__TASK LIST__
1 - Please copy the passage from the Kuzgun Acar biography, starting with "Abdülahet Kuzgun Çetin" and going on through "created in 1967.".
2 - Name each woman the Kuzgun Acar biography says he married.

Abdülahet Kuzgun Çetin Acar (28 February 1928 – 4 February 1976) was an Afro-Turk sculptor well known for his works in metal. He is best known for his abstract sculptures and is considered one of the pioneers of modern sculptures in Turkey. One of his famous sculptures is Kuşlar ("The Birds"), which he created in 1967.

==Private life==
Kuzgun Acar was born in Istanbul to Nazmi Acar and his wife Ayşe Zehra, who was a sub-Saharan African woman of either West or Central African origin, arriving from a Libyan port, or from Ethiopian origin . Although his father Nazmi Acar was a well-to-do businessman he initially refused Kuzgun, perhaps because of his dark skin color (the forename Kuzgun involves a pun; it means "Raven" in Turkish and seems to make reference to the saying “The raven sees her young as a falcon”). Kuzgun and his mother (who soon afterwards divorced her father) lived in poverty during his childhood and youth. He graduated from high school at İstanbul Sultanahmet Ticaret Lisesi. In 1948 entered the sculpture department of the Academy of Fine Arts (now Mimar Sinan Fine Arts University). He became a student of Rudolf Belling (1886–1972). In his academy years, influenced by Hadi Bara (1906–1971), he developed an abstract style. In 1953 he graduated from the academy. He married Münire Abdusef in 1955. After divorcing, in 1965 he got married for a second time to Bige Berker, who bore him a son named Yunus in 1966. He married for a third time in 1971 to Fersa Pulhan.

(Word and item position data)
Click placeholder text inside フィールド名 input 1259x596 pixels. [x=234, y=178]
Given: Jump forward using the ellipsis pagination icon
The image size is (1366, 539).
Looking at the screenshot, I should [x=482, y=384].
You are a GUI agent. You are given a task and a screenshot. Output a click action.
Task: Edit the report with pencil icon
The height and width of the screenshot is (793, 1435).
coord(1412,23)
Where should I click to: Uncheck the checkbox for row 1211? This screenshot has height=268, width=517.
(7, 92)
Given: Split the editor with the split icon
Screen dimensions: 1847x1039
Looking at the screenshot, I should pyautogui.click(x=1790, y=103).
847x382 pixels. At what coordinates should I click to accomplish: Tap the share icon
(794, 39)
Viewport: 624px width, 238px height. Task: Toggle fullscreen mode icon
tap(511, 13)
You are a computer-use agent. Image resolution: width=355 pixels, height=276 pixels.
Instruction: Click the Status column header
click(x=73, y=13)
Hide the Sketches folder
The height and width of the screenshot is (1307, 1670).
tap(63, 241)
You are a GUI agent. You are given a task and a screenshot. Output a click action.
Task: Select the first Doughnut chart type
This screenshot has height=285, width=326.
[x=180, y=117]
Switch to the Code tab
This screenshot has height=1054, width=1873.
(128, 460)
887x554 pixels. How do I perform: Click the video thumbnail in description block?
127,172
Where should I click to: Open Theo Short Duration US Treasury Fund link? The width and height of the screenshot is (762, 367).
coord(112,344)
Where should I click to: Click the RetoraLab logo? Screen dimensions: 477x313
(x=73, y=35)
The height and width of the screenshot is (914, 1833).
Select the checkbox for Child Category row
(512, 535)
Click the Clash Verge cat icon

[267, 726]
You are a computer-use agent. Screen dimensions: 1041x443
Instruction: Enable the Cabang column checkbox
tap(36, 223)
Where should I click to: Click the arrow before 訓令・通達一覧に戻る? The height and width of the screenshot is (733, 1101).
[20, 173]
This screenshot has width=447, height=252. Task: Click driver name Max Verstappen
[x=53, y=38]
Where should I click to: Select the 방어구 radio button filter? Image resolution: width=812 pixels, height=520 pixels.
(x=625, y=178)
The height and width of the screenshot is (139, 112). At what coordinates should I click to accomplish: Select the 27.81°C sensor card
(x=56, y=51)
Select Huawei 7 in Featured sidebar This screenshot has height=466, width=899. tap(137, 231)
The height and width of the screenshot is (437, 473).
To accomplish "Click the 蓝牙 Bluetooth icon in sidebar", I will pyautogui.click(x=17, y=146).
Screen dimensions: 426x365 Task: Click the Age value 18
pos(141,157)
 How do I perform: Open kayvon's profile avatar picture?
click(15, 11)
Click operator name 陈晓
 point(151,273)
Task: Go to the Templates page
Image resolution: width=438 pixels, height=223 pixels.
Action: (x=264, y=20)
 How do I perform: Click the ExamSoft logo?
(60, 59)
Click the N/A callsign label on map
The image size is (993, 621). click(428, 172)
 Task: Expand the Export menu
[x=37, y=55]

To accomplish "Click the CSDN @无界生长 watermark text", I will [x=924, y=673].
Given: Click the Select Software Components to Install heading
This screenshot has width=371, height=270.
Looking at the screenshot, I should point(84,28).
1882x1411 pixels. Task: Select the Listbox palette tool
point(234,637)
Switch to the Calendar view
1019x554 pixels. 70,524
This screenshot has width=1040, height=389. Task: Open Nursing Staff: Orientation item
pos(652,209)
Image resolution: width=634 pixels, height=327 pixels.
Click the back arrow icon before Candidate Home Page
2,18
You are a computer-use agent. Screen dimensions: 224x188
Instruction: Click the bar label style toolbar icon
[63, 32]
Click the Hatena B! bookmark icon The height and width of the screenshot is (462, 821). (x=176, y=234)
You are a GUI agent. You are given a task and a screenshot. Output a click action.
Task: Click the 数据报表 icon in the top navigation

__WORKED ANSWERS__
1 -
Abdülahet Kuzgun Çetin Acar (28 February 1928 – 4 February 1976) was an Afro-Turk sculptor well known for his works in metal. He is best known for his abstract sculptures and is considered one of the pioneers of modern sculptures in Turkey. One of his famous sculptures is Kuşlar ("The Birds"), which he created in 1967.

2 - Münire Abdusef, Bige Berker, Fersa Pulhan